Document section ▸
——————————
I'm just curious if they are handling the DVD of Brokeback Mountain the same way?


----------



## Leslie (Apr 7, 2008)

stevene9 said:


> I'm just curious if they are handling the DVD of Brokeback Mountain the same way?


The DVD of Brokeback Mountain still has a sales ranking. The book, Brokeback Mountain: From Story to Screenplay, does not.

L


----------



## LauraB (Nov 23, 2008)

How about the short story collection it originally came out in?  I'll try and research and see.  Mainly because I wonder if they are doing it manually, in which case this collection should be  classified the same, or if somehow it is a computer algorithm.


----------



## Leslie (Apr 7, 2008)

Red said:


> How about the short story collection it originally came out in? I'll try and research and see. Mainly because I wonder if they are doing it manually, in which case this collection should be classified the same, or if somehow it is a computer algorithm.


Brokeback Mountain was included in Close Range, which still does have a ranking.

L


----------



## Leslie (Apr 7, 2008)

A listing of news articles about this issue can be found here:

http://erastes.livejournal.com/375091.html


----------



## MarthaT (Mar 3, 2009)

Leslie said:


> A listing of news articles about this issue can be found here:
> 
> http://erastes.livejournal.com/375091.html


thanks


----------



## LauraB (Nov 23, 2008)

If the collection still has ranking it makes me wonder if they are taking books the publishers are flagging with this genre and then some computer algorithm is doing it from there.  Which is still Amazons version of censoring, IMO, which bothers me.  Don't know why I feel the need to figure it out, except that it is inconsistent.


----------



## MichelleR (Feb 21, 2009)

Here is an analysis of metadata that shows, among other things, why some editions were spared.

http://dearauthor.com/wordpress/2009/04/12/amazon-possibly-using-category-metadata-to-filter-rankings/

From the blog post:

_Thus, as a "glitch" it was a remarkably targeted one that seems to support the emails that Mark Probst and Craig Seymour received from Amazon which was gay and lesbian works were deemed "adult" content regardless of actual content. This evidence appears to indicate that it isn't so much a glitch but a specific policy. The question is then who implemented the policy of marking GLBT books as adult and who knew of the implementation? What kind of supervisory person signed off on it?_

An example given was the John Barrowman book, Anything Goes. The edition with no mention of "gay" is still ranked and the one listed as Gay & Lesbian is stripped of rank.


----------



## LaraAmber (Feb 24, 2009)

Well it may be a very targeted glitch, but glitch can also mean "parting shot from employee on his/her way out the door" or "employee with personal agenda (who is now on his/her way out the door)".  If a peeved/crusading programmer decided to set up his/her own rules for the program it might takes months for the results to be seen and ferreted out.  It seems a bit haphazard to be a new policy.  With computers auto-generating letters and CSR's reading scripts to answer questions it wouldn't actually take that much to make it look like "official" Amazon policy for a few weeks.

I did tell Amazon I was against this, but I didn't make any threats of boycotting, etc.  I think they are getting enough press over this it will be fixed pretty soon.  

Lara Amber


----------



## Shizu (Oct 27, 2008)
——————————
Data entries ▸
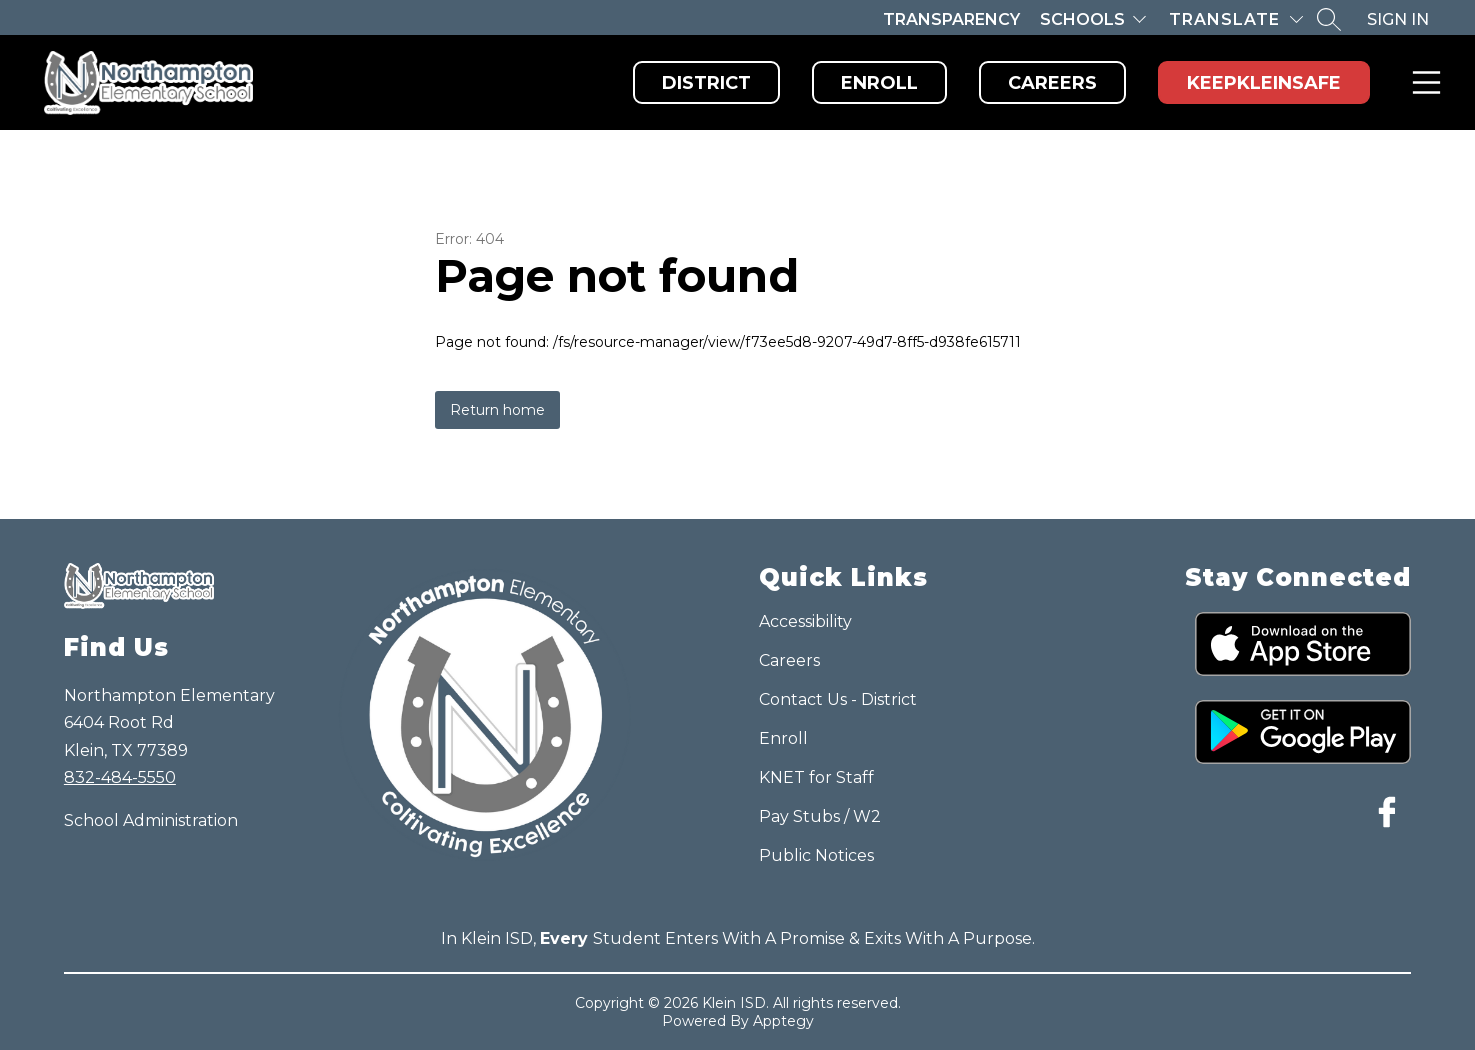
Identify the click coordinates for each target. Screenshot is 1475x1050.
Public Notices (816, 855)
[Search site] (1329, 19)
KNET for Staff (816, 777)
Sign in (1398, 19)
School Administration (151, 820)
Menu (1422, 82)
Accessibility (805, 621)
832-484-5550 (120, 777)
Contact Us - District (838, 699)
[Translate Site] (1236, 19)
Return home (497, 410)
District (706, 83)
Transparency (951, 19)
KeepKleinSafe (1264, 83)
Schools (1082, 19)
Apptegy (783, 1021)
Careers (1052, 83)
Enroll (879, 83)
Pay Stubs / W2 (820, 816)
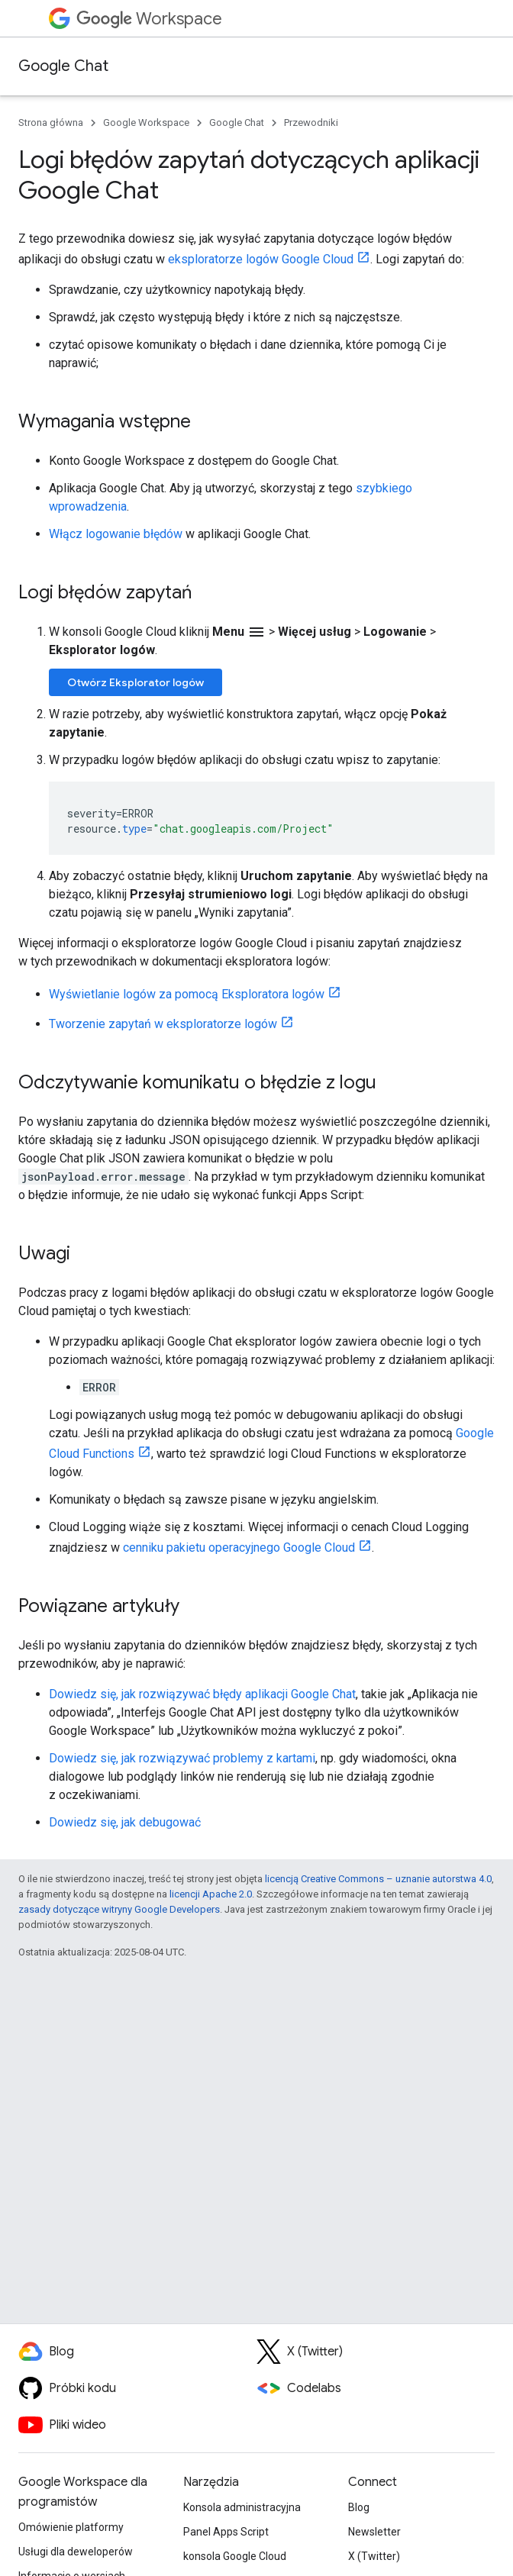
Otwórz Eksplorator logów (135, 682)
——————————
Exercise directions ▸ Continue the forum thread about Amazon dropping sales rankings from gay and lesbian books, starting after its last post header.

Final answer ▸
Looks like same thing is happening in amazon.co.uk.


----------



## Leslie (Apr 7, 2008)

There is a facebook group that has been created to protest the policy.

http://www.facebook.com/group.php?gid=70415607765

L


----------



## MichelleR (Feb 21, 2009)

LaraAmber said:


> Well it may be a very targeted glitch, but glitch can also mean "parting shot from employee on his/her way out the door" or "employee with personal agenda (who is now on his/her way out the door)". If a peeved/crusading programmer decided to set up his/her own rules for the program it might takes months for the results to be seen and ferreted out. It seems a bit haphazard to be a new policy. With computers auto-generating letters and CSR's reading scripts to answer questions it wouldn't actually take that much to make it look like "official" Amazon policy for a few weeks.
> 
> Lara Amber


Before they called it a gitch, they were calling it a policy. The email sent to Mark Probst:

_In consideration of our entire customer base, we exclude "adult" material from appearing in some searches and best seller lists. Since these lists are generated using sales ranks, adult materials must also be excluded from that feature.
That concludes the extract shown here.